• WHAT IS REQUIRED
Would you please transcribe the entire listing exactly?

• DATA UNDER STUDY
+---+
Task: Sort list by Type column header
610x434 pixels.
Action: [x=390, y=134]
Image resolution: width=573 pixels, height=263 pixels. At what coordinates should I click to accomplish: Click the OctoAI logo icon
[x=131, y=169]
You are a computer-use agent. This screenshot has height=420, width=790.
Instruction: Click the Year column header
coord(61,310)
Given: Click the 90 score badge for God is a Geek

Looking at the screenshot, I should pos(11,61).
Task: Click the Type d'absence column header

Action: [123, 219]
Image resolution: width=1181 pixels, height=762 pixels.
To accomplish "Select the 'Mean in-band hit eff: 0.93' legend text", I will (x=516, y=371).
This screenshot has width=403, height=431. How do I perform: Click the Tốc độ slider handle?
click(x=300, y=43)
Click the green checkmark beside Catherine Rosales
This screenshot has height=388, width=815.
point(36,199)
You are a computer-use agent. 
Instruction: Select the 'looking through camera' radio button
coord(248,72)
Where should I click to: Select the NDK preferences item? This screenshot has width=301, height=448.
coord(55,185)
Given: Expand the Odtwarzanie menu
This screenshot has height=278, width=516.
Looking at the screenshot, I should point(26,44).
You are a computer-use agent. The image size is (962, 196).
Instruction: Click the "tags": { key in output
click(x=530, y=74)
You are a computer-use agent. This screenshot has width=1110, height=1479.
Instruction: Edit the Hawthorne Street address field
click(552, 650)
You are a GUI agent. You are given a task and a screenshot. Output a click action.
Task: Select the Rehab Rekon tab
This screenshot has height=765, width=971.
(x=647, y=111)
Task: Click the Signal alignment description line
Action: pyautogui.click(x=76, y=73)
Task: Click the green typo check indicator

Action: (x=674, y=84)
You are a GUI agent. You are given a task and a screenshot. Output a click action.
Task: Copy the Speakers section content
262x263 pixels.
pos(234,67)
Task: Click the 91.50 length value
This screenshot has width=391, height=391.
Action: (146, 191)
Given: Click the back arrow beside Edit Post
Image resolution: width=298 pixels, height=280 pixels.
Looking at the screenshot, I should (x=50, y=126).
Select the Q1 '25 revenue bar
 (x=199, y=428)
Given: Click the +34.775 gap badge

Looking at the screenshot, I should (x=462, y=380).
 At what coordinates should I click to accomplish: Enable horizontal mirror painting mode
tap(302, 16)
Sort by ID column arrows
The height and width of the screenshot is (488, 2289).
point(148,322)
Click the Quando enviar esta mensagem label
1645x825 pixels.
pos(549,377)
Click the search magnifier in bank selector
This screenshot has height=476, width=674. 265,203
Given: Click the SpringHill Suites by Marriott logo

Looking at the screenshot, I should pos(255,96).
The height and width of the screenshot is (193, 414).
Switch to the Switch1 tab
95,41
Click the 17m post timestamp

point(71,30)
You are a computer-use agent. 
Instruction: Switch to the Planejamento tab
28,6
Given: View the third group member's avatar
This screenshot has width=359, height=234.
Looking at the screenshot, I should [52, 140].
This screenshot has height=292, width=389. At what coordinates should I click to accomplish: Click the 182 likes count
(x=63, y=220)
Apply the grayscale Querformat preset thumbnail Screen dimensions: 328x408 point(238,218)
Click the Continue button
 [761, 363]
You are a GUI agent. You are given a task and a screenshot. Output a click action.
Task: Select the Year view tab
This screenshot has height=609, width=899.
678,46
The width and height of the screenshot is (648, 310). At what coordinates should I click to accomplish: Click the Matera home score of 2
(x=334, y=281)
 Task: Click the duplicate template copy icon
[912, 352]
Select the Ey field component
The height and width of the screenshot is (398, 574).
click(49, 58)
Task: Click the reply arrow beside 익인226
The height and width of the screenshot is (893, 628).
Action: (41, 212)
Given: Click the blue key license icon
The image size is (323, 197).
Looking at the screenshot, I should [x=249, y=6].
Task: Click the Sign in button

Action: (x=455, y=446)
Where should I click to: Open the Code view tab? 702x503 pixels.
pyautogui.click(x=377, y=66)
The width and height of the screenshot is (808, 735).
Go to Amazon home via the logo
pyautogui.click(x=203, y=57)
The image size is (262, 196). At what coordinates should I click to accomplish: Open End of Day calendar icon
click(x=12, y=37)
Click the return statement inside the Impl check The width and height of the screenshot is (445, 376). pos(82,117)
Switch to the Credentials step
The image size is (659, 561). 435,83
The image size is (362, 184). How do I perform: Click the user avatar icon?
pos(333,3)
+---+
• YOUR RESPONSE
Task: Sort list by Type column header
610x434 pixels.
Action: [x=390, y=134]
Image resolution: width=573 pixels, height=263 pixels. At what coordinates should I click to accomplish: Click the OctoAI logo icon
[x=131, y=169]
You are a computer-use agent. This screenshot has height=420, width=790.
Instruction: Click the Year column header
coord(61,310)
Given: Click the 90 score badge for God is a Geek

Looking at the screenshot, I should pos(11,61).
Task: Click the Type d'absence column header

Action: [123, 219]
Image resolution: width=1181 pixels, height=762 pixels.
To accomplish "Select the 'Mean in-band hit eff: 0.93' legend text", I will (x=516, y=371).
This screenshot has width=403, height=431. How do I perform: Click the Tốc độ slider handle?
click(x=300, y=43)
Click the green checkmark beside Catherine Rosales
This screenshot has height=388, width=815.
point(36,199)
You are a computer-use agent. 
Instruction: Select the 'looking through camera' radio button
coord(248,72)
Where should I click to: Select the NDK preferences item? This screenshot has width=301, height=448.
coord(55,185)
Given: Expand the Odtwarzanie menu
This screenshot has height=278, width=516.
Looking at the screenshot, I should point(26,44).
You are a computer-use agent. The image size is (962, 196).
Instruction: Click the "tags": { key in output
click(x=530, y=74)
You are a computer-use agent. This screenshot has width=1110, height=1479.
Instruction: Edit the Hawthorne Street address field
click(552, 650)
You are a GUI agent. You are given a task and a screenshot. Output a click action.
Task: Select the Rehab Rekon tab
This screenshot has height=765, width=971.
(x=647, y=111)
Task: Click the Signal alignment description line
Action: pyautogui.click(x=76, y=73)
Task: Click the green typo check indicator

Action: (x=674, y=84)
You are a GUI agent. You are given a task and a screenshot. Output a click action.
Task: Copy the Speakers section content
262x263 pixels.
pos(234,67)
Task: Click the 91.50 length value
This screenshot has width=391, height=391.
Action: (146, 191)
Given: Click the back arrow beside Edit Post
Image resolution: width=298 pixels, height=280 pixels.
Looking at the screenshot, I should (x=50, y=126).
Select the Q1 '25 revenue bar
 (x=199, y=428)
Given: Click the +34.775 gap badge

Looking at the screenshot, I should (x=462, y=380).
 At what coordinates should I click to accomplish: Enable horizontal mirror painting mode
tap(302, 16)
Sort by ID column arrows
The height and width of the screenshot is (488, 2289).
point(148,322)
Click the Quando enviar esta mensagem label
1645x825 pixels.
pos(549,377)
Click the search magnifier in bank selector
This screenshot has height=476, width=674. 265,203
Given: Click the SpringHill Suites by Marriott logo

Looking at the screenshot, I should pos(255,96).
The height and width of the screenshot is (193, 414).
Switch to the Switch1 tab
95,41
Click the 17m post timestamp

point(71,30)
You are a computer-use agent. 
Instruction: Switch to the Planejamento tab
28,6
Given: View the third group member's avatar
This screenshot has width=359, height=234.
Looking at the screenshot, I should [52, 140].
This screenshot has height=292, width=389. At what coordinates should I click to accomplish: Click the 182 likes count
(x=63, y=220)
Apply the grayscale Querformat preset thumbnail Screen dimensions: 328x408 point(238,218)
Click the Continue button
 [761, 363]
You are a GUI agent. You are given a task and a screenshot. Output a click action.
Task: Select the Year view tab
This screenshot has height=609, width=899.
678,46
The width and height of the screenshot is (648, 310). At what coordinates should I click to accomplish: Click the Matera home score of 2
(x=334, y=281)
 Task: Click the duplicate template copy icon
[912, 352]
Select the Ey field component
The height and width of the screenshot is (398, 574).
click(49, 58)
Task: Click the reply arrow beside 익인226
The height and width of the screenshot is (893, 628).
Action: (41, 212)
Given: Click the blue key license icon
The image size is (323, 197).
Looking at the screenshot, I should [x=249, y=6].
Task: Click the Sign in button

Action: (x=455, y=446)
Where should I click to: Open the Code view tab? 702x503 pixels.
pyautogui.click(x=377, y=66)
The width and height of the screenshot is (808, 735).
Go to Amazon home via the logo
pyautogui.click(x=203, y=57)
The image size is (262, 196). At what coordinates should I click to accomplish: Open End of Day calendar icon
click(x=12, y=37)
Click the return statement inside the Impl check The width and height of the screenshot is (445, 376). pos(82,117)
Switch to the Credentials step
The image size is (659, 561). 435,83
The image size is (362, 184). How do I perform: Click the user avatar icon?
pos(333,3)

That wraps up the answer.